Kubeflow has a reputation as a heavy bundle. P23 takes the position that the bundle is the wrong unit of installation: KFP, Katib, and the Training Operators are each useful on their own, with their own depth, and they install standalone without dragging the rest of the Kubeflow ecosystem along. You’ll operate at the component level. Tier 6 of basecamp lights up this phase — the ML platform tier above Tier 5’s ML services.
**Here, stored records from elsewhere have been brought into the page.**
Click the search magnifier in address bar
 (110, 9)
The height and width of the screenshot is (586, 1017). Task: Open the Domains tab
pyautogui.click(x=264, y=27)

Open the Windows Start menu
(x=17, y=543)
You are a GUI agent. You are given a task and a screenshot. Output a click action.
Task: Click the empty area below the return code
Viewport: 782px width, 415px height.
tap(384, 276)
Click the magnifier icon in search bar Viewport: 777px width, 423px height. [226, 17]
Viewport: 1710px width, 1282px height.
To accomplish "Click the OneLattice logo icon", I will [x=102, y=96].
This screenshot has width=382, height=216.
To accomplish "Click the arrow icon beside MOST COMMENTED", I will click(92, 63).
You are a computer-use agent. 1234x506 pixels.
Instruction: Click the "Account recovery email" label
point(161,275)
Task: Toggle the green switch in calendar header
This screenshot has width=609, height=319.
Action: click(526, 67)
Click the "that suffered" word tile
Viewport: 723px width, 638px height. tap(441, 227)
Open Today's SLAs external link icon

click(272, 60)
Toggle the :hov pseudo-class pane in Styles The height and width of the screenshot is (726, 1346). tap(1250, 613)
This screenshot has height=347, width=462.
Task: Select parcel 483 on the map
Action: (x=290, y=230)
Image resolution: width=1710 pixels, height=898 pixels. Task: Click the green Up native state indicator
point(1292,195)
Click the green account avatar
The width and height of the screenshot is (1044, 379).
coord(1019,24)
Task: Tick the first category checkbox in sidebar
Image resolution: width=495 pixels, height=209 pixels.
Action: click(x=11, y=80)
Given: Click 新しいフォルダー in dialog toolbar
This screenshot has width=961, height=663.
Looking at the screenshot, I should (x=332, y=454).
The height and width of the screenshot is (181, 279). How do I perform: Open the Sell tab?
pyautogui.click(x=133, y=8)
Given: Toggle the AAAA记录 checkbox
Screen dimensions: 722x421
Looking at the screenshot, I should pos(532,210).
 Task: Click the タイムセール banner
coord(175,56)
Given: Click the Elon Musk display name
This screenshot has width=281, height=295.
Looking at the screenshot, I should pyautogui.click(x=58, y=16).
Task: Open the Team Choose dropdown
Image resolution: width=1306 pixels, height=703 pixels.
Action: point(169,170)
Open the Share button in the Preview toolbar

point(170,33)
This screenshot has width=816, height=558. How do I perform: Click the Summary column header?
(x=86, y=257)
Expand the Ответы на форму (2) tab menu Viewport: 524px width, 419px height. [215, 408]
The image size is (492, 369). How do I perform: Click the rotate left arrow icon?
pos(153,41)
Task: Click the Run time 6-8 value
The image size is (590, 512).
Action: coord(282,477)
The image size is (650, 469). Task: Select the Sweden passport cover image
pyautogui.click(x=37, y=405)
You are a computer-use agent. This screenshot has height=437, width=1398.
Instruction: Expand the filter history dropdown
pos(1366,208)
This is also the phase where model-lifecycle reaches DEEP. P20 introduced it as a frame; P21-22 reinforced it through serving and feature contracts; P23 closes it because you now have a real pipeline that exercises every hand-off (extract → train → eval → gate → register → deploy) under cache, lineage, and approval gates. Drift detection and the retraining trigger arrive in P25, but the lifecycle as a pattern is fully operational by the end of this phase.
Prerequisites
- Phase 22 complete — Feast features defined, train-serve skew prevention working
- You accept: Kubeflow is a heavy bundle, but the components (Pipelines, Katib, Training Operators) are useful individually. Operate at the component level, not the bundle level.
Why this phase exists
P20-22 set up MLflow + KServe + Ray + Feast. P23 orchestrates them: Kubeflow Pipelines runs the whole notebook → Ray train → MLflow register → KServe deploy → mlship flow as a reproducible pipeline.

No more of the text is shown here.